Japan's main opposition party elected former Prime Minister Shinzo Abe as its new leader on Wednesday, offering him another chance at the premiership.
The victory of Abe, a traditional security hawk, might have far-reaching implications on the increasingly tense relations between his country and its neighbors.
Since the Japanese farce of "purchasing" China's Diaoyu Islands plunged the bilateral relationship to its lowest point in years, all contenders in the Liberal Democratic Party (LDP) race have struck hawkish tones.
Abe is highly vocal in urging Tokyo to take a tougher line in its territorial disputes with China and South Korea. In a speech delivered Tuesday, he even spoke of the need to stand up to Beijing.
Days ago, another LDP candidate, former Defense Minister Shigeru Ishiba, said that Japan should turn Self-Defense Forces into "national defense forces" and exercise the right of collective self-defense.
It is no wonder that The Washington Post, a major U.S. newspaper, warned in a recent front-page story that Japan is in the midst of "a gradual but significant shift to the right" and acts more confrontationally in the region than at any time since World War II.

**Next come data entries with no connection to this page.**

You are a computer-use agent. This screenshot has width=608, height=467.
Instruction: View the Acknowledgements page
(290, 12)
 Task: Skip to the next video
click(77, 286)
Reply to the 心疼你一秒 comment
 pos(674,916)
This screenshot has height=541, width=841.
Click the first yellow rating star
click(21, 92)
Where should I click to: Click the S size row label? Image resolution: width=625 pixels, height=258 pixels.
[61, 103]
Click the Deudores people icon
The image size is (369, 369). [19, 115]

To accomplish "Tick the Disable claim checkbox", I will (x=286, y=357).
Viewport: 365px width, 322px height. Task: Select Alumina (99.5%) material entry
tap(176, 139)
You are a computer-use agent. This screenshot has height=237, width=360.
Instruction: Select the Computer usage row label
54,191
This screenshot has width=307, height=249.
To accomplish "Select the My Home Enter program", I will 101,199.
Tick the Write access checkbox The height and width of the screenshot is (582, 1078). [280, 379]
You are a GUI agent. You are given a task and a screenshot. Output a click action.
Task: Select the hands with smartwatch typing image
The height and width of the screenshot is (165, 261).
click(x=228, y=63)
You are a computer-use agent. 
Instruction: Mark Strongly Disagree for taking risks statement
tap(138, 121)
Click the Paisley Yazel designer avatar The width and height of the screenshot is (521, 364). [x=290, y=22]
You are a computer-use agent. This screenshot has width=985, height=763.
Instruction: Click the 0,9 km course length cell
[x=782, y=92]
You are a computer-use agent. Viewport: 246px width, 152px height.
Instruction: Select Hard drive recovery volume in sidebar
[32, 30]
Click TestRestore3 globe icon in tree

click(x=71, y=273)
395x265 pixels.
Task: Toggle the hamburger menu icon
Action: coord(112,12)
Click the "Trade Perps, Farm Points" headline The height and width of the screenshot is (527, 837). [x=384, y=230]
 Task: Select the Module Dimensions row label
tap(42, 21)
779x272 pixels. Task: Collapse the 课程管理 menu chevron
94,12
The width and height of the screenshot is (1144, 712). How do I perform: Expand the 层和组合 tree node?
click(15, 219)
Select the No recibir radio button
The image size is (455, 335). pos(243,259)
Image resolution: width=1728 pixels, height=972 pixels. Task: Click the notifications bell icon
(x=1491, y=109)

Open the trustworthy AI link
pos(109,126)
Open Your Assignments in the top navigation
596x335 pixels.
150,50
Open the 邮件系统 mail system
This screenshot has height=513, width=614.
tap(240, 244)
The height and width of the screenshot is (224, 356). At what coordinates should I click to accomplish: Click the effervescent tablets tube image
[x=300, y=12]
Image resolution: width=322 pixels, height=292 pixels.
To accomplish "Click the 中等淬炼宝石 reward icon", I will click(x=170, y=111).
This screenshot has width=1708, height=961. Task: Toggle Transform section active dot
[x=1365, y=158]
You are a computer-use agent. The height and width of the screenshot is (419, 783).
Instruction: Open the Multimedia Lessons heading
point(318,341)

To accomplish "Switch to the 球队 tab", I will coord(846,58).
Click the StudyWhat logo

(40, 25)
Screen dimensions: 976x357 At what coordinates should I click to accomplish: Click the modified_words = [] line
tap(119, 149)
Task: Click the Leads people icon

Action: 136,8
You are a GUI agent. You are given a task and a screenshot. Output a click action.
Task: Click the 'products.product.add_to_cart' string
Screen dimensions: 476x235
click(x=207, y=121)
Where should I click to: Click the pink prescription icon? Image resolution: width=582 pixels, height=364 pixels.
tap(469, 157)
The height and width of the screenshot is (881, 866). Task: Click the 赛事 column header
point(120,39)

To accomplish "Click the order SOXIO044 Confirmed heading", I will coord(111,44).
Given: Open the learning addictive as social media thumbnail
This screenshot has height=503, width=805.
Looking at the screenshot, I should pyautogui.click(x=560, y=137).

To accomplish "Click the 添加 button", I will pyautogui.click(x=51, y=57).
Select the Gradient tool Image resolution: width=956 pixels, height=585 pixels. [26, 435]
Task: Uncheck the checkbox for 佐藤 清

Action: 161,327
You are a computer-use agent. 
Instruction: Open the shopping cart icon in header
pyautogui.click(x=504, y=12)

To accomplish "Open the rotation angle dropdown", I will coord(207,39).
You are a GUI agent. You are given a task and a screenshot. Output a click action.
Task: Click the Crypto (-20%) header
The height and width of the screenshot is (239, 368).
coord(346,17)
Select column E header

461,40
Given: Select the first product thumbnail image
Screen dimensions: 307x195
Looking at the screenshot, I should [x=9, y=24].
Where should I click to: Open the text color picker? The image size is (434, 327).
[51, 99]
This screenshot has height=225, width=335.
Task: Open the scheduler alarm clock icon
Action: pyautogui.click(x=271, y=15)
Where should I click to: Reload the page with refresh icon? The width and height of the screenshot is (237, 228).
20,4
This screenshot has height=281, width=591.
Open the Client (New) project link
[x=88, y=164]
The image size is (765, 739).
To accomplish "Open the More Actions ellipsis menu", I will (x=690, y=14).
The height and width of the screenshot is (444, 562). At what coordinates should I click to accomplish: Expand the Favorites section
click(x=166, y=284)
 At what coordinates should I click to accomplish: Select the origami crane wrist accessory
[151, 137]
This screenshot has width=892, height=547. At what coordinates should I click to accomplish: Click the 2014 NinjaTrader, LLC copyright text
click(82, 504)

Japan's accelerated right-leaning tendency and toughened foreign polices are rooted in its right-wingers' resentment at the international order after World War II.
During World War II, it was Japanese militarists that launched aggression against other Asian countries and brought disasters to their peoples.
The Asian people, especially the Chinese, paid a heavy price in resisting Japan's aggression. At the same time, the Japanese also suffered greatly during the war.
As a consequence, one of the important principles for the postwar international order is to prevent the revival of militarism in Japan. For example, the Japanese constitution has a specific clause that says Japan forever renounces war as a sovereign right of the the nation and the threat or use of force as means of settling international disputes.
However, in the name of becoming a "normal country," Japan has actively expanded its armed forces and increased its defense budget in recent years. Moreover, it has also been seeking to revise the pacifist postwar constitution and the three non-nuclear principles.
To some degree, Japan's islands-purchasing farce marks a giveaway to the sneaky resurgence of militarism. It is not only a serious infringement upon China's territorial sovereignty, but also a public defiance of the success of the world's anti-fascism war and the postwar international order.
The lessons of World War II must be kept firmly in mind. Japan must disabuse itself of illusions, and the world needs to make sure that Japanese militarism will not rise again from the ashes.